“YOUR GUESS IS AS GOOD AS MINE,” WAS LEWIS HAMILTON’S DOWNBEAT response, a few hours after qualifying fifth, when asked how he intended to limit the damage Sebastian Vettel would inflict upon him in the following evening’s Singapore Grand Prix.
But there is a flip side to the damage-limitation coin, which Ferrari discovered to its cost in the race. In a few moments, the combination of Vettel’s so-so start in wet conditions, team-mate Kimi Raikkonen’s spectacularly good one and Max Verstappen’s decent launch set the top three on a collision course.
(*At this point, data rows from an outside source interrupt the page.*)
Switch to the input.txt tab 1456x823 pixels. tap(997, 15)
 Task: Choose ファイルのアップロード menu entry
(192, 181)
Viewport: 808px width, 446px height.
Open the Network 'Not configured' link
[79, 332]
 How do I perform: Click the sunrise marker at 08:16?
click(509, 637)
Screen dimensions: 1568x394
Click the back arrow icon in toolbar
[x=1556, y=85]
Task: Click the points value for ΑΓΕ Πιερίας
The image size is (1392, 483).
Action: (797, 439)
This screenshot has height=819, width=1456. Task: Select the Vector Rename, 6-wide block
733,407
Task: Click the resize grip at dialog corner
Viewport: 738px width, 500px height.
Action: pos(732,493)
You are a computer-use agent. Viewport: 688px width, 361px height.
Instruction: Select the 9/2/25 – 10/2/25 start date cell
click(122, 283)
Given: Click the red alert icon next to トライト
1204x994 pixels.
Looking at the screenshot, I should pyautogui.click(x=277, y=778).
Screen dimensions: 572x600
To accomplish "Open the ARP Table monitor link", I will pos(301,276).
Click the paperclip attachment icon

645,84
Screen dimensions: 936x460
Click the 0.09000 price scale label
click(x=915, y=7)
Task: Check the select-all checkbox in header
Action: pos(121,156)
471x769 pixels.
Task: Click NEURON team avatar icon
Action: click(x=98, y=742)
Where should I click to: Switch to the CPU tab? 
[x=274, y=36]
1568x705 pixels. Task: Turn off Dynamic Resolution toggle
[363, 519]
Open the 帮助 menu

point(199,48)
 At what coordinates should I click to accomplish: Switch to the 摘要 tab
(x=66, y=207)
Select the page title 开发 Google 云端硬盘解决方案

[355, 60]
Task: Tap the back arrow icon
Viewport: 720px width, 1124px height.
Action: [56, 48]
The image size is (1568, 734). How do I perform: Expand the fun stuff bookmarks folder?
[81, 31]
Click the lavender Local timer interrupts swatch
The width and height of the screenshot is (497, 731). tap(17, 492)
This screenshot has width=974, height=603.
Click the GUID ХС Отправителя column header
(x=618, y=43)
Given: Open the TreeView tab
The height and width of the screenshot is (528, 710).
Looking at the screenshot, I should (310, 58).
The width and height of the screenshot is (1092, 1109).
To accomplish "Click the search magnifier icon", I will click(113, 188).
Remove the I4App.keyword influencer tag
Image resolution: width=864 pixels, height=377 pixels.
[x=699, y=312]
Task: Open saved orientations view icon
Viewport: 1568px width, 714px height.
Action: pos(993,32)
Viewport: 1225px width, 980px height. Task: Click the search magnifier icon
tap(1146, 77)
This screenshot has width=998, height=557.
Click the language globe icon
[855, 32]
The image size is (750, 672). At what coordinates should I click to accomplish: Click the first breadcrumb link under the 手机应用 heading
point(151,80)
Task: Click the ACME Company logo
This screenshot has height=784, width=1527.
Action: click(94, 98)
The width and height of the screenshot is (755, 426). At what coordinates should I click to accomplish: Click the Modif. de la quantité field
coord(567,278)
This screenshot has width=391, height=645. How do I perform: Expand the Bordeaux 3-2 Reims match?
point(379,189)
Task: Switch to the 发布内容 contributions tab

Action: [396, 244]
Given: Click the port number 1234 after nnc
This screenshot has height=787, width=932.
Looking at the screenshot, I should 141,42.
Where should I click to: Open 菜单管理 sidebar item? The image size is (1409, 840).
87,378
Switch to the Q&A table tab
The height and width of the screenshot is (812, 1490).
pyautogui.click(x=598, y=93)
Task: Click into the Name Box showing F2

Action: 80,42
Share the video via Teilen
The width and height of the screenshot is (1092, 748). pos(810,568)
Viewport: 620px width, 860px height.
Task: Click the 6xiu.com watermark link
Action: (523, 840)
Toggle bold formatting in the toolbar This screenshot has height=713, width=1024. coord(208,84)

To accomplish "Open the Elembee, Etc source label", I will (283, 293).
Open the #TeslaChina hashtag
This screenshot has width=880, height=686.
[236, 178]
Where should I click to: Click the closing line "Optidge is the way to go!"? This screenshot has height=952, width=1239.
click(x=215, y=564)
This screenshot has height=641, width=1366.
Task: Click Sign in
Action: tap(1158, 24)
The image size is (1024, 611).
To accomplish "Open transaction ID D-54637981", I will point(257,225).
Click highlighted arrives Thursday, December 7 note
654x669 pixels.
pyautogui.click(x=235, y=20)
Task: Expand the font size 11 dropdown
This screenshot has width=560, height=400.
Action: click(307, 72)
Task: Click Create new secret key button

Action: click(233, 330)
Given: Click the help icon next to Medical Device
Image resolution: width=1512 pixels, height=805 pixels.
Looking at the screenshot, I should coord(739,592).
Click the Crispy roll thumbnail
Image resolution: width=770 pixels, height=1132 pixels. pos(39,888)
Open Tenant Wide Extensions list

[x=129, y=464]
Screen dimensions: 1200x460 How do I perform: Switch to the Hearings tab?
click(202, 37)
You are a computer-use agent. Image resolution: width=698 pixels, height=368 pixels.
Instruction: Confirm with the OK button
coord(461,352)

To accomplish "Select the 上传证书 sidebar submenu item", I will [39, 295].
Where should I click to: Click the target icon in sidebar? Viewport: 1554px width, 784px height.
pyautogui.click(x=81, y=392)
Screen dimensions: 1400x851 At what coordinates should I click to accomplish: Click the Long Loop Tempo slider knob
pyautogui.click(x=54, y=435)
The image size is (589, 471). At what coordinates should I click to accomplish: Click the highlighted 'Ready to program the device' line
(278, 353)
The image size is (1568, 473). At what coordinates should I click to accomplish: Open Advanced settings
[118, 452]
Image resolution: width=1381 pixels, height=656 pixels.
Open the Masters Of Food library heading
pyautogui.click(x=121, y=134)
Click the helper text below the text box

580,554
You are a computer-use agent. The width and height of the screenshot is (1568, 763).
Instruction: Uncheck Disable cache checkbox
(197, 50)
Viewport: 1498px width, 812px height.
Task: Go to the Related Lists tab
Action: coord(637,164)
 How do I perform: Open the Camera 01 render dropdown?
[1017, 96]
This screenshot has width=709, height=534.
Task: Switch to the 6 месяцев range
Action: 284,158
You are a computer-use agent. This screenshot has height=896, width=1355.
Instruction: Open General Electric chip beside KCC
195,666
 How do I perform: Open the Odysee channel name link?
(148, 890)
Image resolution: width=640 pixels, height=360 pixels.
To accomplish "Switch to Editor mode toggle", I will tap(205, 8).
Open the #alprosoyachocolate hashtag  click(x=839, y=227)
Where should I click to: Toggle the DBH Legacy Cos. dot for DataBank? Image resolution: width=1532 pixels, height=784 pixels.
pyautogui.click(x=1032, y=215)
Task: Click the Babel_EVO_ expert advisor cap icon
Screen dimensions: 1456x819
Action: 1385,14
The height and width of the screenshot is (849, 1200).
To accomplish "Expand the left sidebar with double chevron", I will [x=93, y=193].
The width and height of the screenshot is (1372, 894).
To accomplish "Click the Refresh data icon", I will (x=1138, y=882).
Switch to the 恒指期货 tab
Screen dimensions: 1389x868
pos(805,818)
Ferrari inflicted enormous damage, but it did so upon itself – and with devastating consequences.
Regardless of the verdict of the stewards, who deemed no driver was “wholly or predominantly to blame for the incident”, Vettel only had himself to blame for a missed opportunity that, if it doesn’t cost him the world championship, has certainly reduced the chance of him winning it. This was Ferrari’s worst-case scenario, a nadir from which it may not recover in 2017.
It took around six seconds for Ferrari’s day of destiny to turn into one of disaster. Vettel was a little slow off the line from pole, then appeared to suffer a dab of wheel spin in the second phase of the start. Vettel was vulnerable, and he knew it. Around three and a half seconds after the lights went out, he glanced to his left and made his call. He invoked the Michael Schumacher start chop, a technique he has deployed well in the past, to cover Verstappen. Bad decision.
In taking this course of action you are often asking the driver alongside you on the straight to accommodate you. And it was impossible for Verstappen to extend this courtesy to Vettel. This was partly down to Raikkonen struggling on a track where he normally goes well and being well off his team-mate’s qualifying pace, leaving him fourth on the grid behind the Red Bulls instead of alongside Vettel on the front row.